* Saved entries
═══

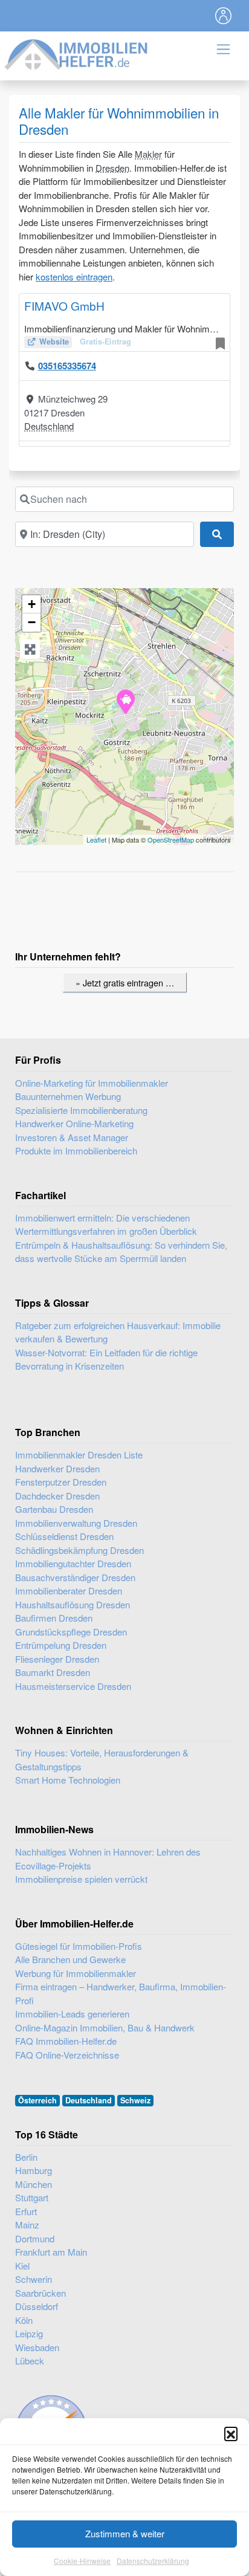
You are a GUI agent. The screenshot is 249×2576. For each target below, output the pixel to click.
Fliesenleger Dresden (57, 1658)
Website (54, 341)
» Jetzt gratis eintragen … (125, 982)
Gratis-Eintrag (105, 341)
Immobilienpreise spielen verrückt (81, 1878)
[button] (231, 2433)
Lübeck (29, 2360)
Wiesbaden (37, 2347)
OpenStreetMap (170, 839)
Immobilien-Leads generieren (72, 2013)
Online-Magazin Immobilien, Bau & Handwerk (105, 2027)
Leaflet (96, 839)
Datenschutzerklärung (153, 2560)
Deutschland (49, 425)
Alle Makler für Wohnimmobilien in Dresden (119, 120)
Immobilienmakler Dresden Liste (79, 1454)
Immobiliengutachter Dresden (73, 1563)
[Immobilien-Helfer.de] (76, 53)
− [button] (32, 622)
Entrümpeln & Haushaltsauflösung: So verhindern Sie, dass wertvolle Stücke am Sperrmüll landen (121, 1251)
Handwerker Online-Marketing (74, 1123)
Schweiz (135, 2100)
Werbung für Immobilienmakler (75, 1973)
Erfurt (26, 2211)
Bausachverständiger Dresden (75, 1577)
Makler (148, 153)
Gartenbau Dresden (54, 1509)
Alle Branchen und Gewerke (70, 1959)
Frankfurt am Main (51, 2251)
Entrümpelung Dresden (60, 1645)
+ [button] (32, 604)
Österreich (37, 2100)
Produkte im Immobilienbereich (76, 1150)
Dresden (112, 167)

═══

* REQUIREMENT
Pictures aside, repeat every entry exactly as written.

* FINAL ANSWER
You are a GUI agent. The screenshot is 249×2576. For each target below, output the pixel to click.
Fliesenleger Dresden (57, 1658)
Website (54, 341)
» Jetzt gratis eintragen … (125, 982)
Gratis-Eintrag (105, 341)
Immobilienpreise spielen verrückt (81, 1878)
[button] (231, 2433)
Lübeck (29, 2360)
Wiesbaden (37, 2347)
OpenStreetMap (170, 839)
Immobilien-Leads generieren (72, 2013)
Online-Magazin Immobilien, Bau & Handwerk (105, 2027)
Leaflet (96, 839)
Datenschutzerklärung (153, 2560)
Deutschland (49, 425)
Alle Makler für Wohnimmobilien in Dresden (119, 120)
Immobilienmakler Dresden Liste (79, 1454)
Immobiliengutachter Dresden (73, 1563)
[Immobilien-Helfer.de] (76, 53)
− [button] (32, 622)
Entrümpeln & Haushaltsauflösung: So verhindern Sie, dass wertvolle Stücke am Sperrmüll landen (121, 1251)
Handwerker Online-Marketing (74, 1123)
Schweiz (135, 2100)
Werbung für Immobilienmakler (75, 1973)
Erfurt (26, 2211)
Bausachverständiger Dresden (75, 1577)
Makler (148, 153)
Gartenbau Dresden (54, 1509)
Alle Branchen und Gewerke (70, 1959)
Frankfurt am Main (51, 2251)
Entrümpelung Dresden (60, 1645)
+ [button] (32, 604)
Österreich (37, 2100)
Produkte im Immobilienbereich (76, 1150)
Dresden (112, 167)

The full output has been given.